Enviada em 15/10/2021

A pobreza menstrual no Brasil tem sido um assunto bastante comentado ultimamente, desde que os movimentos feministas vem ganhando forças, a sociedade tem dado mais valor as mulheres. A menstruação é um período em que ocorre a descamação da parede do útero da mulher quando não há fecundação, isso ocorre de mês em mês e é inevitável, com isso, vem junto vários problemas em questão a sáude pública e a condição financeira de muitas pessoas no país hoje.

Um pacote de absorvente, custa em média de 20,00 a 30,00 reais, um valor consideravelmente alto para gastar todo mês, e dependendo de quantas mulheres há em uma família, esses 30,00 reais podem se tornar muito maior. A questão da pobreza menstrual se da a partir do  momento em que mulheres começam a não ter condição de comprar um absorvente, e por muitas vezes procuram outra alternativa para estancar aquele sangue, como: colocando papel, pano, ou até mesmo, ficam sem usar, podendo causar infecções graves no corpo da mulher.

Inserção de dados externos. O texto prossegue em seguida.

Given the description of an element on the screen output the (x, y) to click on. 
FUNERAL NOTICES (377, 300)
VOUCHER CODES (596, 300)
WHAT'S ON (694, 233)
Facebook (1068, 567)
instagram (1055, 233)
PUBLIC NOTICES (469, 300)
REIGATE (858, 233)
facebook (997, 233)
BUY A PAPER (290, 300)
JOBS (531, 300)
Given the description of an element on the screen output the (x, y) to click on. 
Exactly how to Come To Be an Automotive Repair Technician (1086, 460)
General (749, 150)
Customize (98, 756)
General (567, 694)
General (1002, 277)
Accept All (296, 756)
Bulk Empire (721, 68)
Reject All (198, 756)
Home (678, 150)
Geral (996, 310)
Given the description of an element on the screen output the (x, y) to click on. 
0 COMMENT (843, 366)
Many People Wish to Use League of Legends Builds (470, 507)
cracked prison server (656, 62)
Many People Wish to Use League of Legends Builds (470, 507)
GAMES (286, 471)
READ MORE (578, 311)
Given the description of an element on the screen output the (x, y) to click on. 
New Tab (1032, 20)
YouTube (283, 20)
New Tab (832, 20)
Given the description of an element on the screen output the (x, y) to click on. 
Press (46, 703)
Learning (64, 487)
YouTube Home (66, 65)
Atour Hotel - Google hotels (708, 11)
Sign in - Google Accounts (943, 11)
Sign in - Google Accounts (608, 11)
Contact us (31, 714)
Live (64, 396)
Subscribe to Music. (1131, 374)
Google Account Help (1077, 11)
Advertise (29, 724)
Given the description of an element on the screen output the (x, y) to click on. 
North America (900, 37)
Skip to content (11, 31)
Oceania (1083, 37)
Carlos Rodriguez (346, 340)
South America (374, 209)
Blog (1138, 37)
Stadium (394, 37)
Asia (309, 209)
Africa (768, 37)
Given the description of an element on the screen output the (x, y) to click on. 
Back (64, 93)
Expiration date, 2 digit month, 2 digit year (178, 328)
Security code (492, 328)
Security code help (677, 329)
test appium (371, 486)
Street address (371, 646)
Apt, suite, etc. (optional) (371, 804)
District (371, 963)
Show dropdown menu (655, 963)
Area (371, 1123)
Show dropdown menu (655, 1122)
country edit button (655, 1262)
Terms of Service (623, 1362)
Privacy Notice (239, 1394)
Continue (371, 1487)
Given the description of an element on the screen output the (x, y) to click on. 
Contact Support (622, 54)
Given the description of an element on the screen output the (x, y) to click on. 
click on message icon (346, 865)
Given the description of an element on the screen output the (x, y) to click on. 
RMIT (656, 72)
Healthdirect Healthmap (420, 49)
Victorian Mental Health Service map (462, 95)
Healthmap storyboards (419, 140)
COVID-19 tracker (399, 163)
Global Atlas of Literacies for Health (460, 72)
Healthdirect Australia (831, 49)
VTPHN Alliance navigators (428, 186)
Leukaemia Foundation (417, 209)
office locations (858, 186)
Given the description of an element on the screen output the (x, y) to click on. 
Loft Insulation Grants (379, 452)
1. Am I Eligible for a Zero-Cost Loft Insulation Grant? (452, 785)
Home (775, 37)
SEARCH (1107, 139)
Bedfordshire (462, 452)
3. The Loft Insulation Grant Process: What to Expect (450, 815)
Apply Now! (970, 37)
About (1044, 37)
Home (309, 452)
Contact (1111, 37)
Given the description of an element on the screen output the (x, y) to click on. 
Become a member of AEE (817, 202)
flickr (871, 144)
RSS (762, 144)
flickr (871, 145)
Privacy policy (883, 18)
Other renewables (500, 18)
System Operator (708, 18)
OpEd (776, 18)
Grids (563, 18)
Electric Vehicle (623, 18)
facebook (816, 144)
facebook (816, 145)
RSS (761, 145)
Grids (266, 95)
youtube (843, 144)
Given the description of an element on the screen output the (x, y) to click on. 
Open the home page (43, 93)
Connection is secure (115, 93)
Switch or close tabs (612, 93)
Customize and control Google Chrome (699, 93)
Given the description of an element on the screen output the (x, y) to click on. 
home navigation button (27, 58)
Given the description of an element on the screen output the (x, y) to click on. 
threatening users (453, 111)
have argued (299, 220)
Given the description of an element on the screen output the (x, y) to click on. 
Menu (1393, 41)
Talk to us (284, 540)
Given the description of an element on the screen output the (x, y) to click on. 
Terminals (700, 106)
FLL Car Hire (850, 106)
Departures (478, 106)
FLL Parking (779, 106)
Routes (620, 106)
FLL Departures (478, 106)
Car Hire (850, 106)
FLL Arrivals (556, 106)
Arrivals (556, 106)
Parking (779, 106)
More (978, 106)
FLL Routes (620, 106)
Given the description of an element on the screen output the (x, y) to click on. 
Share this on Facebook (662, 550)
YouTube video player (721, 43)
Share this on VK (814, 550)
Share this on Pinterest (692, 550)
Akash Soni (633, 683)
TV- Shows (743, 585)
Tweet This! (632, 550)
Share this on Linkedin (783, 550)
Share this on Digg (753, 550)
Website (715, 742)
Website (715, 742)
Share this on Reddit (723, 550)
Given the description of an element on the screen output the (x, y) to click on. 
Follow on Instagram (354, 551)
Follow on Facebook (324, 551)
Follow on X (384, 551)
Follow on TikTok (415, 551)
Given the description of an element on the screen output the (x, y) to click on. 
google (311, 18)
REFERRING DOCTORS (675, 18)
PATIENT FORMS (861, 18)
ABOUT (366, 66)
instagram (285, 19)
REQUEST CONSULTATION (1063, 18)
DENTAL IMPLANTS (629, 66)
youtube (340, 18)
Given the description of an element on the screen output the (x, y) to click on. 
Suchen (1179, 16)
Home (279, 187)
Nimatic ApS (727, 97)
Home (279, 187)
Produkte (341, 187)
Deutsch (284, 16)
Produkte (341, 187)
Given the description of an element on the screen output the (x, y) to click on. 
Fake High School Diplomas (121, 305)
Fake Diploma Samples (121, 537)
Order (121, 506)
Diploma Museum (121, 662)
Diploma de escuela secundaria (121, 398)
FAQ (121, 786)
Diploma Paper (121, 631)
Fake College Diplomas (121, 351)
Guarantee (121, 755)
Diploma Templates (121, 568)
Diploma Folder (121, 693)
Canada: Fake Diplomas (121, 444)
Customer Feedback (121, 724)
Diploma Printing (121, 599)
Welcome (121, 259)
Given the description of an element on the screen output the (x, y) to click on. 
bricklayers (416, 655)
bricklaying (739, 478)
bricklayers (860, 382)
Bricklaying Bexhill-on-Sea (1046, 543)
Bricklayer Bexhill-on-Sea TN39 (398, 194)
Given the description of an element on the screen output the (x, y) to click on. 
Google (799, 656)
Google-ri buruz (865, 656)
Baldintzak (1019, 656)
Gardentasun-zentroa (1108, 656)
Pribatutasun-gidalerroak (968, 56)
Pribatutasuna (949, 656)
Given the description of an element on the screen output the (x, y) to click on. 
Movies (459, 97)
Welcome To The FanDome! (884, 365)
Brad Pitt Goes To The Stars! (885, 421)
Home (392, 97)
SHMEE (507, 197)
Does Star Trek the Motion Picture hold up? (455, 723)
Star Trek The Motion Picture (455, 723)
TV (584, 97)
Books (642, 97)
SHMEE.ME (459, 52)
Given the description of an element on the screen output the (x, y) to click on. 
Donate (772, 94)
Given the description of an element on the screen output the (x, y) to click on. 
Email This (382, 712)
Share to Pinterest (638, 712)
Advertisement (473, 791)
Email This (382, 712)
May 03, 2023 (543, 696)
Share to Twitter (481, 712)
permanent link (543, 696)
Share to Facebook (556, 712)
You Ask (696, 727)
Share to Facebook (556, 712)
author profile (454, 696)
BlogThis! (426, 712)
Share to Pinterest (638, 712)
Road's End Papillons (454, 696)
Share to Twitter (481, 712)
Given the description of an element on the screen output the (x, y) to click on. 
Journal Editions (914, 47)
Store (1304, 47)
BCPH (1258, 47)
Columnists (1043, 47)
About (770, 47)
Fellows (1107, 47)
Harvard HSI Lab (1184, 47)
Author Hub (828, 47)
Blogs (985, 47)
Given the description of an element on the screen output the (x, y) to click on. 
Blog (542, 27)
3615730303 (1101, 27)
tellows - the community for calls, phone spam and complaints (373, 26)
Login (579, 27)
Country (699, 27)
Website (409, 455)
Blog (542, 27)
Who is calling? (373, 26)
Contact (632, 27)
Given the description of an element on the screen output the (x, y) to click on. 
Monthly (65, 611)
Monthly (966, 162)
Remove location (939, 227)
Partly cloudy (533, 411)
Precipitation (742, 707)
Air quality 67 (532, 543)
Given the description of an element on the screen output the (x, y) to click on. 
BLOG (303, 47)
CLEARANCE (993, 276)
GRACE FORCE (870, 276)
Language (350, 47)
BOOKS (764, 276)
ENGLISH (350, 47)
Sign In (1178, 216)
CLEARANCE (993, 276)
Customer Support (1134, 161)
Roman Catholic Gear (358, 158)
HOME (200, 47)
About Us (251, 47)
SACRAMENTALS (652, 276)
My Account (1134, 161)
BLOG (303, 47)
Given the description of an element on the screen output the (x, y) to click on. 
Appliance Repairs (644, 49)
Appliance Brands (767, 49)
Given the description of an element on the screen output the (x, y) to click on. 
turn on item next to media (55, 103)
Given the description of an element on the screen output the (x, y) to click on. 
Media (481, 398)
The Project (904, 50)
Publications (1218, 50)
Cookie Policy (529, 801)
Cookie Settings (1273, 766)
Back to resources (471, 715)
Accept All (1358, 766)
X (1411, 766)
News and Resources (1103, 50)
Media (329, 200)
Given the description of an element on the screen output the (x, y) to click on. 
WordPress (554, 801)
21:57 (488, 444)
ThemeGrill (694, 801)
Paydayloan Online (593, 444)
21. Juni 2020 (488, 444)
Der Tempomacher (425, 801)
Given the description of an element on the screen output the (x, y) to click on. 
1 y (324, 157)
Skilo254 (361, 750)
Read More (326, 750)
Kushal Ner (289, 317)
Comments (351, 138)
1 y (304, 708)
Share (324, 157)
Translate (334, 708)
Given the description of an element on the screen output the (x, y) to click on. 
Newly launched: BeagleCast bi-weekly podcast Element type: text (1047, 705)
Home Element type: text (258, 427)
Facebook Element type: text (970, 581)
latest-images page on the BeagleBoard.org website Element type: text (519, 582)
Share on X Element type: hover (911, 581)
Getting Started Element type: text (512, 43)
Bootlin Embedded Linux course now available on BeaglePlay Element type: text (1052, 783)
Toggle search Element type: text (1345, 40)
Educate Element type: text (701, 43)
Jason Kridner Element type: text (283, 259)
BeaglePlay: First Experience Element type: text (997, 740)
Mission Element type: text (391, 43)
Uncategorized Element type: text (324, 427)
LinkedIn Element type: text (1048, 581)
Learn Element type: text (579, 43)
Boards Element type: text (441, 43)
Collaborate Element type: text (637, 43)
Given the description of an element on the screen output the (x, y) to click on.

Em virtude disso, a deputada Marília Arraes levantou o projeto de lei que obriga postos de saúde, escolas e presídeos a distribuirem absorventes de graça para mulheres em questão de vunerabilidade, mas em outubro de 2021, o presidente do Brasil, Jair Messias Bolsonaro, vetou essa ideia que promove a melhoria da saúde da mulher. É possível observar essa pobreza em muitos lugares, como a escritora Carolina de Jesus fez, no seu livro “Quarto de Despejo”, que disserta sobre as péssimas condições de vida da população periférica. A falta de saneamento básico nessas regiões são absurdas, tendo dificuldades de manter até o básico da higiene pessoal.

Assim como no livro de Carolina, também é retratado na série “The end of the fucking world”, a jovem Alyssa furta uma farmácia, por não ter condições financeiras para comprar itens de higiene menstrual, mesmo sendo ficcional, retrata bem a realidade do Brasil nos dias atuaias.

Para que esse problema seja resolvido, é de extrema importância que órgãos de saúde como a OMS e a ANVISA, promovam uma petição mostrando o quanto a distribuição de absorventes nas escolas, nos presídeos e nos postos de saúde são extremamente necessários, levantando dados e estatísticas de como a saúde pública da mulher iria melhorar  não deixando que a lei sugerida pela deputada seja esquecida. Com essa idéia sendo promovida, veremos os casos de infecções e outras doenças relacionadas em mulheres diminuindo,  e talvez uma melhora considerável financeiramente em muitas famílias.